In MotoGP-Titelkämpfen saß der erbittertste Feind schon oft in der eigenen Box. Bei Aprilia steuern heuer auch Jorge Martin und Marco Bezzecchi auf dieses Schicksal zu. Warum das interne Duell heuer nicht allzu hitzig wird, weiß Motorrad-Urgestein Gustl Auinger.
In der MotoGP weht heuer ein anderer Wind! Die Zeit der Ducati-Dominanz ist vorbei, Aprilia ist nun der neue König unter den Motorrädern. Mit Marco Bezzecchi und Jorge Martin liegen die beiden Werkspiloten der Italiener vor dem kommenden Rennen in Barcelona (GP am Sonntag um 14 Uhr, live bei ServusTV) an der WM-Spitze – nur durch einen Punkt getrennt.
Bezzecchi ist ein Fahrer, der sich selbst immer kleiner sieht, als er tatsächlich ist.
Gustl Auinger über WM-Leader Bezzecchi
Favorit auf Umwegen
Der Titel führt heuer nur über das Duo, das unterschiedlicher kaum sein könnte, wie Gustl Auinger weiß: „Bezzecchi ist ein Fahrer, der sich selbst immer kleiner sieht, als er tatsächlich ist. Er hat für jeden Karriereschritt einen kleinen Schubser gebraucht. Beim MotoGP-Aufstieg hat ihm Valentino Rossi zugeredet, den Sprung zum Werksfahrer bei Aprilia hat er nur gemacht, weil er nicht die Nummer eins mit all der Entwicklungsarbeit sein musste.“
Doch erstens kommt es anders, zweitens als man denkt. So wurde Bezzecchi von sich selbst überrascht: „Weil Martin im Vorjahr kaum aus dem Krankenbett gekommen ist, war Bezzecchi zwangsläufig die Nummer eins. Und er hat gezeigt, dass er damit in der Lage ist, selbst Weltmeister zu werden.“ So feierte er saisonübergreifend fünf GP-Siege in Folge, führt jetzt mit 128 Punkten die WM an.
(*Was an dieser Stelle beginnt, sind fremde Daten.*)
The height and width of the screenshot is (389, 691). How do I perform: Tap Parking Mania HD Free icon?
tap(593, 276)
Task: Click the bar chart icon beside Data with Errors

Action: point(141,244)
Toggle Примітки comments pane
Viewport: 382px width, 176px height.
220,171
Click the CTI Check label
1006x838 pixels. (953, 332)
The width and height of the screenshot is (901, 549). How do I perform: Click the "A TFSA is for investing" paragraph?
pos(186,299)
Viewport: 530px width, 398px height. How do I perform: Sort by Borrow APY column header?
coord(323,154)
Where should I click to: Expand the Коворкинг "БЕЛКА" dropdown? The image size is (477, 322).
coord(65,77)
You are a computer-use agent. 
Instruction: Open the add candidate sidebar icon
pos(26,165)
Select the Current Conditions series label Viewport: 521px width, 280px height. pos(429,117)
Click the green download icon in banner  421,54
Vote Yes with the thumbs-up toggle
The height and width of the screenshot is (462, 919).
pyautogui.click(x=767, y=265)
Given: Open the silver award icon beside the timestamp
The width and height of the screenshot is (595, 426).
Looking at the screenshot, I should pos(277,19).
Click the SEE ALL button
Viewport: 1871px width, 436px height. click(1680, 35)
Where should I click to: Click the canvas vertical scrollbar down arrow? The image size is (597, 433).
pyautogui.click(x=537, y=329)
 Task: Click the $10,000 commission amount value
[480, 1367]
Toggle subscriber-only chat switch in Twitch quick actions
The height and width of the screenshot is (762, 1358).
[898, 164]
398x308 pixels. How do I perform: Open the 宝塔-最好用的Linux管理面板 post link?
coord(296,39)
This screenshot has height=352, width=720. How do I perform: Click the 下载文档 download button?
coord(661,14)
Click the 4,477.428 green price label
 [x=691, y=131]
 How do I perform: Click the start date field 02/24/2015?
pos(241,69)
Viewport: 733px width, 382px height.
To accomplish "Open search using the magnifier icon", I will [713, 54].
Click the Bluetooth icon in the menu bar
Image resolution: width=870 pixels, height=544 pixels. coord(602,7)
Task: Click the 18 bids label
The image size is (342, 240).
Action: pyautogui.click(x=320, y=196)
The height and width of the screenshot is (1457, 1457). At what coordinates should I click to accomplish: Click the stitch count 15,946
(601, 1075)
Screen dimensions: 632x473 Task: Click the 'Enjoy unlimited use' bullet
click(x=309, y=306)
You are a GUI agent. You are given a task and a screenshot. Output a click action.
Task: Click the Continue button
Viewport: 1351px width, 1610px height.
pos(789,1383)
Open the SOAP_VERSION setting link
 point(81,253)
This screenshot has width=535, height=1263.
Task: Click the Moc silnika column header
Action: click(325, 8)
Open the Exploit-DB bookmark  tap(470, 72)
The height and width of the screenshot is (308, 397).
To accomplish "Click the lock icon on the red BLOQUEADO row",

Ex-Weltmeister wieder voll da
Martin hingegen wurde bereits 2024 auf einer Ducati im Privatteam Pramac Weltmeister, ehe ihn im Vorjahr eine Pechsträhne mit zahlreichen schlimmen Verletzungen ereilte. „Er war immer ein Spitzbub, ein Frechdachs. Diese Kante hat ihm das Schicksal des vergangenen Jahres ein bisschen abgeschliffen. Die Rückschläge haben ihn aber als Mensch unglaublich weitergebracht. In punkto Selbstsicherheit und Reife ist er Bezzecchi eigentlich überlegen.“ In Le Mans krönte er seinen Weg zurück mit dem ersten Sieg seit eineinhalb Jahren.
Im vermeintlichen WM-Cocktail von Aprilia gibt es noch eine entscheidende Zutat: „Teamchef Massimo Rivola, der ein unglaublich gutes Gefühl für sein Team und sehr starke menschliche Führungsqualitäten hat.“ Weshalb Auinger auch nicht glaubt, dass es im Titelkampf teamintern krachen wird: „Beide Fahrer respektieren sich und hier treffen auch keine zwei Alphatiere aufeinander, sondern zwei talentierte Piloten mit ganz unterschiedlichen Charakteren.“
Die auch wissen, dass sie nächste Saison nicht mehr Teamkollegen sein werden. Weil Jorge Martin zu Yamaha wechseln wird, während Bezzecchi schon am Jahresanfang seinen Vertrag bei Aprilia verlängerte. Der Italiener sollte aber gewarnt sein: Als Martin das letzte Mal einen Arbeitgeber verließ, nahm er den WM-Titel gleicht mit.